_PROBLEM TO SOLVE_
The lines to reproduce from the material below are those from the one containing "[Instagram] (964, 2203)" through the one containing "Тэмы (785, 2338)", both included; write them out exactly and add nothing.

__________

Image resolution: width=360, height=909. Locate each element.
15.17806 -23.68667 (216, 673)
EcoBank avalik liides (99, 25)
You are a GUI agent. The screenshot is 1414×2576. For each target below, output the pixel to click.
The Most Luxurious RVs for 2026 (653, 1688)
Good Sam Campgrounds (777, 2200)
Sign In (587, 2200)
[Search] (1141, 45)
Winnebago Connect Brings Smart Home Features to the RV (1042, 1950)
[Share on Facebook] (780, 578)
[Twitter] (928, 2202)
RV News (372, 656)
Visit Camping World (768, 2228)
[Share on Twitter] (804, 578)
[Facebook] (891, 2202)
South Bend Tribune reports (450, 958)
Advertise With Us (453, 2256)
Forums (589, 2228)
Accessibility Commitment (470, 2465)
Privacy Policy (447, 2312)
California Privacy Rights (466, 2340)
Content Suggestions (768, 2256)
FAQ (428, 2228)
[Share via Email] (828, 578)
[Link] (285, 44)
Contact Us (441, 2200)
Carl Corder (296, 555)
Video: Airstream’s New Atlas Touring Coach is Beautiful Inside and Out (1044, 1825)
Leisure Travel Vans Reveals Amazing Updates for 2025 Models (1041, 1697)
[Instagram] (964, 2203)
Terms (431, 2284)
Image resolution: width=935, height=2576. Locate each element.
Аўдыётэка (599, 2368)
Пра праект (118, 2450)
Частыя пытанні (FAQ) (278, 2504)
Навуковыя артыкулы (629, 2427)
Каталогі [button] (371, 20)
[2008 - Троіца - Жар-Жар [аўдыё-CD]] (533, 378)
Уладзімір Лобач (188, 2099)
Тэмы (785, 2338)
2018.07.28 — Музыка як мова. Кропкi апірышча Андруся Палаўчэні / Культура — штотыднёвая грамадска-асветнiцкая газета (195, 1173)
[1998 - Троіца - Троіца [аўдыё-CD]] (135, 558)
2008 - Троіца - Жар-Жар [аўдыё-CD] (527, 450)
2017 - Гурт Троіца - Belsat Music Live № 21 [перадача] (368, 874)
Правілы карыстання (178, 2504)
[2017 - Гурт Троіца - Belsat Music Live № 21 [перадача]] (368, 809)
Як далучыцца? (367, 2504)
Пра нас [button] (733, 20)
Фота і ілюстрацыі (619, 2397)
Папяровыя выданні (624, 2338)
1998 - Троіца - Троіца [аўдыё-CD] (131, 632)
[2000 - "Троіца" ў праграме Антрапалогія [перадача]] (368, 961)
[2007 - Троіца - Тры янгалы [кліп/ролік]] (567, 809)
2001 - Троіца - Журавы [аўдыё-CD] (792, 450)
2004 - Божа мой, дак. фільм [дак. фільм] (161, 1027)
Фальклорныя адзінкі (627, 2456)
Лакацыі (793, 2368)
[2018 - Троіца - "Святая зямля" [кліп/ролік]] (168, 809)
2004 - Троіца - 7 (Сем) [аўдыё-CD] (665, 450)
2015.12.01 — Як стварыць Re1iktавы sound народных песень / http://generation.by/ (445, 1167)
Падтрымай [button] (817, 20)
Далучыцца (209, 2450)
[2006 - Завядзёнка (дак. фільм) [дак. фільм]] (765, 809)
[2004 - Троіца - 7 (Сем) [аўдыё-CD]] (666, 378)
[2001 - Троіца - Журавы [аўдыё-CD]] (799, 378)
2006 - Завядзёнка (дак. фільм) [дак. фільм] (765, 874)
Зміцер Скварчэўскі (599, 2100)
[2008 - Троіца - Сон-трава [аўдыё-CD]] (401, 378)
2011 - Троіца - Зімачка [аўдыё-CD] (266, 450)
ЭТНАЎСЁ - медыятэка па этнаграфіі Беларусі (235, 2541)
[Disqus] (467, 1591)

__________

_EXPECTED ANSWER_
[Instagram] (964, 2203)
Terms (431, 2284)
Image resolution: width=935, height=2576. Locate each element.
Аўдыётэка (599, 2368)
Пра праект (118, 2450)
Частыя пытанні (FAQ) (278, 2504)
Навуковыя артыкулы (629, 2427)
Каталогі [button] (371, 20)
[2008 - Троіца - Жар-Жар [аўдыё-CD]] (533, 378)
Уладзімір Лобач (188, 2099)
Тэмы (785, 2338)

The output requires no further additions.